標準的な静脈内全身麻酔導入では、患者は通常、オピオイド、次に鎮静薬を投与される。一般的な麻酔導入では、患者は、神経筋遮断薬が投与されて挿管される前に、短時間用手換気される。迅速導入の間もオピオイド静脈内投与は行われる。ただし、しかし、導入薬と神経筋遮断薬を連続して投与し、人工呼吸の時間をとらない点が異なる[4]。
一般的に使用される睡眠薬には、チオペンタール、プロポフォール、エトミデートなどがある。神経筋遮断薬は、すべての骨格筋を麻痺させるが、なかでも、中咽頭、喉頭、および横隔膜は特に重要である。フェンタニルなどのオピオイドは、挿管時の反応(心拍数の増加や頭蓋内圧の上昇)を弱めるために投与されることがある。これは、虚血性心疾患の患者や脳損傷(外傷性脳損傷や脳卒中など)の患者に利点があると考えられている。リドカインはまた、喉頭鏡操作中の頭蓋内圧の上昇を抑制するという理論もあるが、これは依然として議論の余地があり、その使用法は大きく異なる。アトロピンは、喉頭鏡操作中の迷走神経刺激による反射性徐脈を防ぐために、特に幼児や小児に使用されることがある。それらの一般的な使用にもかかわらず、そのような補助薬は転帰を改善することは実証されていない[37]。
(気管挿管時の)ポジショニングには、口、咽頭、喉頭の軸を揃えることが含まれ、いわゆる「スニッフィング(臭いを嗅ぐ)」ポジションとなる。匂いを嗅ぐ位置は、丸めたタオルを頭と首の下に置き、効果的に頭を伸ばし、首を曲げることで実現できる。耳が胸骨と一直線になったとき、適切な体位であるといえる[38]。
1961年にBrian Arthur Sellickによって記述されたように、誤嚥を防ぐ目的で食道を閉塞するために、輪状軟骨圧迫(別名、Sellick法として知られている)が使用される場合がある。
この段階では、声門を視覚化するために喉頭鏡操作が行われる。現代の診療では、「ブジー」と呼ばれる細い管を声帯を通過させ、それに沿って気管チューブを通過させる。次に、ブジーを抜き、チューブの端にある一体型のカフを(カフへの細いチューブと注射器を介して)膨らませて、所定の位置にチューブを固定し、胃内容物の誤嚥を防ぐ。
気管内のチューブの位置は、呼気終末二酸化炭素の増加、肺と胃の両方の聴診、胸部の動き、チューブの曇りの観察など、さまざまな方法で確認できる。

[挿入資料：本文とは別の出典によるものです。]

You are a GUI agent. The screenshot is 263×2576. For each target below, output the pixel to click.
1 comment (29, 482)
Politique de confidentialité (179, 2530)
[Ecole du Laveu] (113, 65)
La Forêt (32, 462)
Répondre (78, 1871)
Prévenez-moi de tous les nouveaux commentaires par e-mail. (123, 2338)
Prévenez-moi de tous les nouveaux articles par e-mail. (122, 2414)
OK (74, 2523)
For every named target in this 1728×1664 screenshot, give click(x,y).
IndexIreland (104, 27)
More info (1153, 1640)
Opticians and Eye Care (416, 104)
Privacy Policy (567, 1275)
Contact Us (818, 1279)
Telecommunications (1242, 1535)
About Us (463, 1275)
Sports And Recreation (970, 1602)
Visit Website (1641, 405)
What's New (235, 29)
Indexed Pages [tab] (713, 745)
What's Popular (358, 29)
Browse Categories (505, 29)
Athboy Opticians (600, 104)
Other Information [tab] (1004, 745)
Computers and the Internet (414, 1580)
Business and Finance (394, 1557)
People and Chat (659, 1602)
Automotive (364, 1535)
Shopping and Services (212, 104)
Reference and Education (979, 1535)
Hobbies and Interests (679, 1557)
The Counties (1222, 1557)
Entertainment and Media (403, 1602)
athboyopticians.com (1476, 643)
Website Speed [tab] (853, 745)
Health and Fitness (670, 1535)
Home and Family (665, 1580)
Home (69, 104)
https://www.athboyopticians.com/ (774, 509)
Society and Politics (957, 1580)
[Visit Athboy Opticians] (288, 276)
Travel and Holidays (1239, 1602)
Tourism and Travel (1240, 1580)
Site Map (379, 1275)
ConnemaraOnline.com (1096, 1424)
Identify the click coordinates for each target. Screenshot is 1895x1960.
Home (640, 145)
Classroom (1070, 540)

気管チューブの位置ずれ(気管支内、声門の上、または食道内)は、終末呼気二酸化炭素の確認、聴診、気管内チューブの曇り、および両側の胸部上昇の観察によって除外する必要がある。
病院前救護において、気道困難は、気道確保が成功し、患者が生存するかどうかに大きな影響を与える[39]。迅速導入を実施する臨床医は、気管挿管とバッグバルブマスク換気に熟練している必要がある。従来の技術では気管に挿管できない場合に備えて、代替の気道管理装置をすぐに利用できるようにする必要がある。このようなデバイスには、コンビチューブやラリンジアルマスクなどが含まれる。輪状甲状靭帯切開などの侵襲的方法も、従来の技術で挿管できない場合に利用できるようにしなければならない。
迅速導入の発表以来、この手法のほぼすべての側面に関して論争があった[40]。